■ **Exercise aim**:
How many lines of the records below contain the string "Valve"? Case counts, and the reply should be only the number.

■ **Data extract**:
◆ ◆ ◆ ◆ ◆

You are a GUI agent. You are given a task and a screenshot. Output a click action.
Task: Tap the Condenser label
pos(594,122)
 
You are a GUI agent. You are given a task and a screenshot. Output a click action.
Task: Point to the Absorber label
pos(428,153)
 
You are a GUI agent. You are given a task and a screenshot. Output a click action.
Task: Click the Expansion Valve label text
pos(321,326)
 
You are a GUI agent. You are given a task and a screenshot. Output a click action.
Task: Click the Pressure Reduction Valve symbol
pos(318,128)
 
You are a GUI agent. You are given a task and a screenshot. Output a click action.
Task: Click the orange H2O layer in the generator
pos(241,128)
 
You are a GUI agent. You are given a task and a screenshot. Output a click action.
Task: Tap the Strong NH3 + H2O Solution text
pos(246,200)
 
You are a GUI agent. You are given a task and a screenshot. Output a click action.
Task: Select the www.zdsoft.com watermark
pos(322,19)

◆ ◆ ◆ ◆ ◆

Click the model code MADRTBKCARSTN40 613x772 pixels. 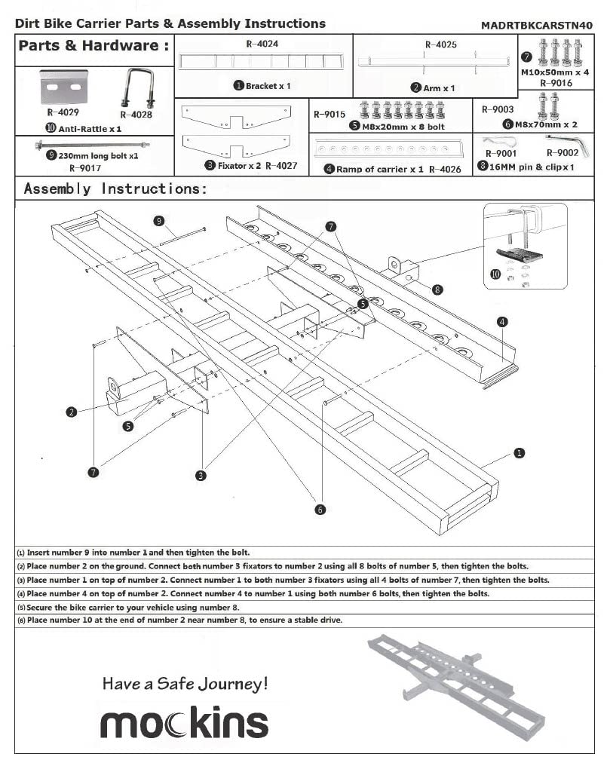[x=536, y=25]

◆ ◆ ◆ ◆ ◆

■ **Correct response**:
2